So, I created a 15 GB disk image and speed tested it on my hard drive. I got write speeds avg. 60 MB/s and read speeds avg. 60 MB/s. So then I took the image and placed it on a thumb drive. It read at the same speeds as the thumb drive which were 60 MB/s and 165 MB/s. So then I raided two 32 GB thumb drives and the writes went down from 60 to 40 but the reads went up to 310. So, then I copied the disk image from the 2 raided drives and copied it to a 64 bit drive. I opened the disk image from the thumb drive and speed tested it. It ran at the same speed as the 64 thumb drive. I also learned that you can RAID 0 disk images together to get one raided disk image. You can then copy that disk image to whatever drive you wish. You can also raid those raided images together. So, it would be interesting to see a couple of raided disk images on one drive raided to another set on another drive. Raiding the disk images is possible using the mdadm command in linux which i found out the the mdadm command can be used on a Unix system as well but I don't know if there are variations as to what it does on Unix vs. Linux. There is another program that raids together raid sets but it looked like a Windows program from the looks of it.

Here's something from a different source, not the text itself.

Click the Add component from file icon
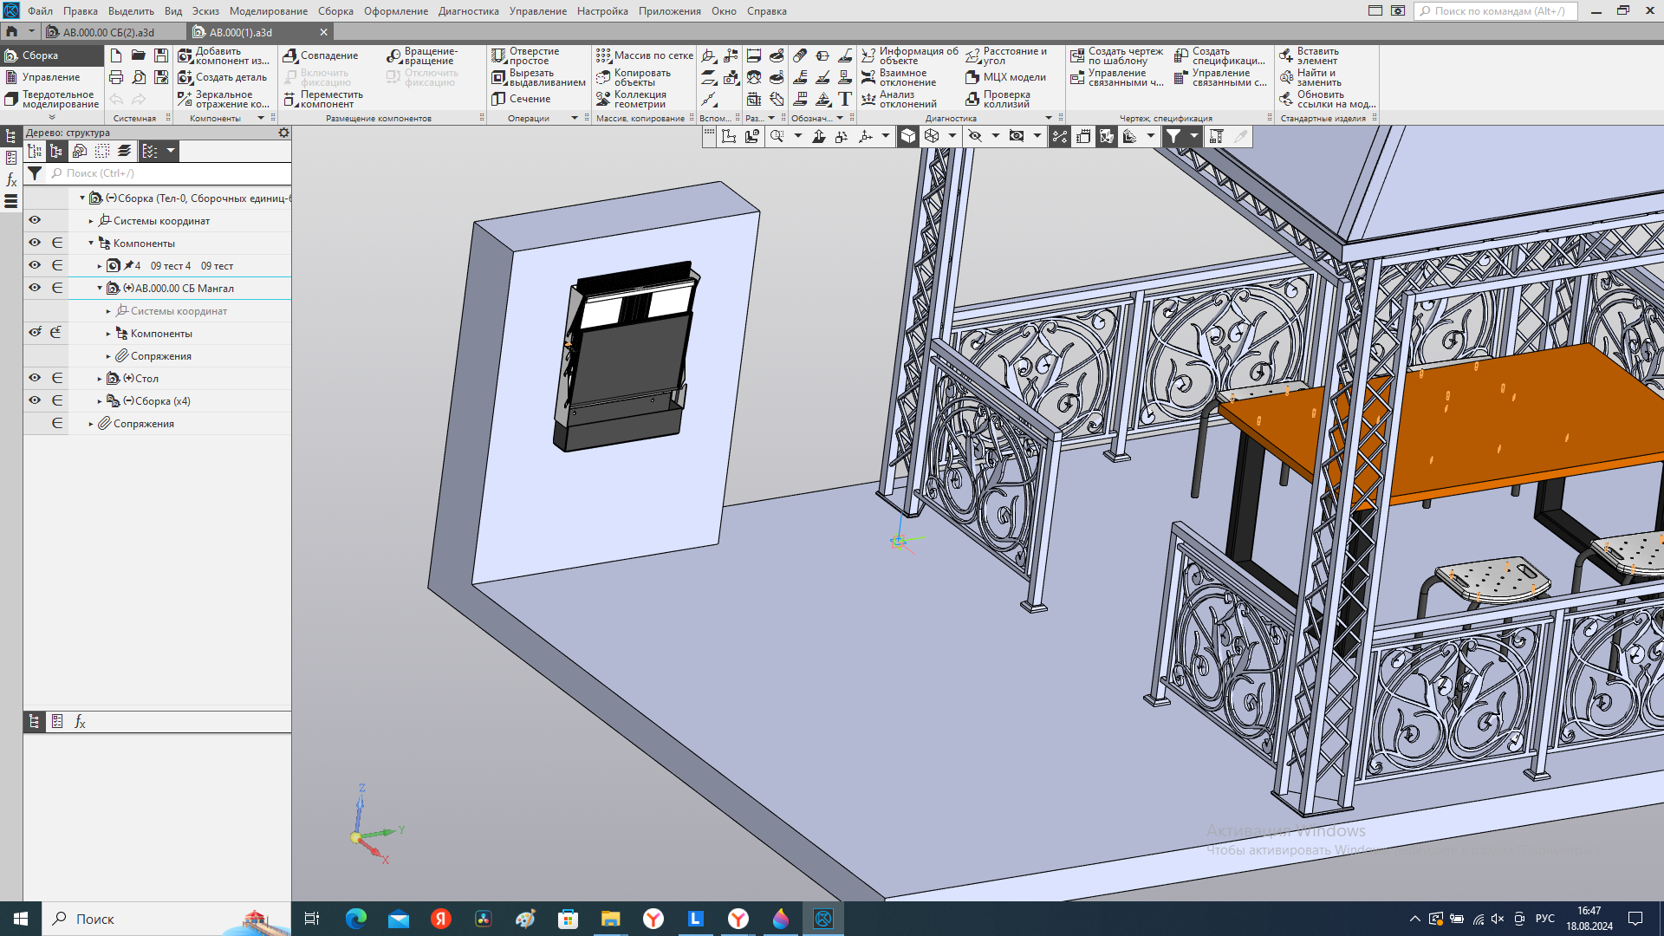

The infö can be found here------->https://askubuntu.com/questions/663027/create-raid-array-of-image-files
The info can be found here------->https://medium.com/dfclub/how-to-combine-raid-array-images-in-encase-836856cfd893
All I have to say to this is
REALLY? after all that arguing and fighting and dismissing correct answers, you could have just explained that this is what you wanted to do, which is NOT USING HARD DRIVES, but instead of just answering some questions you had to be antagonistic to everyone here who wanted to figure out what you are doing and why, to properly answer your question.
And in the end if you moved your experiment from thumb drives to actual hard drives, the performance would tank, the only reason you are seeing performance improvements is due to using a thumb drive (or SSD).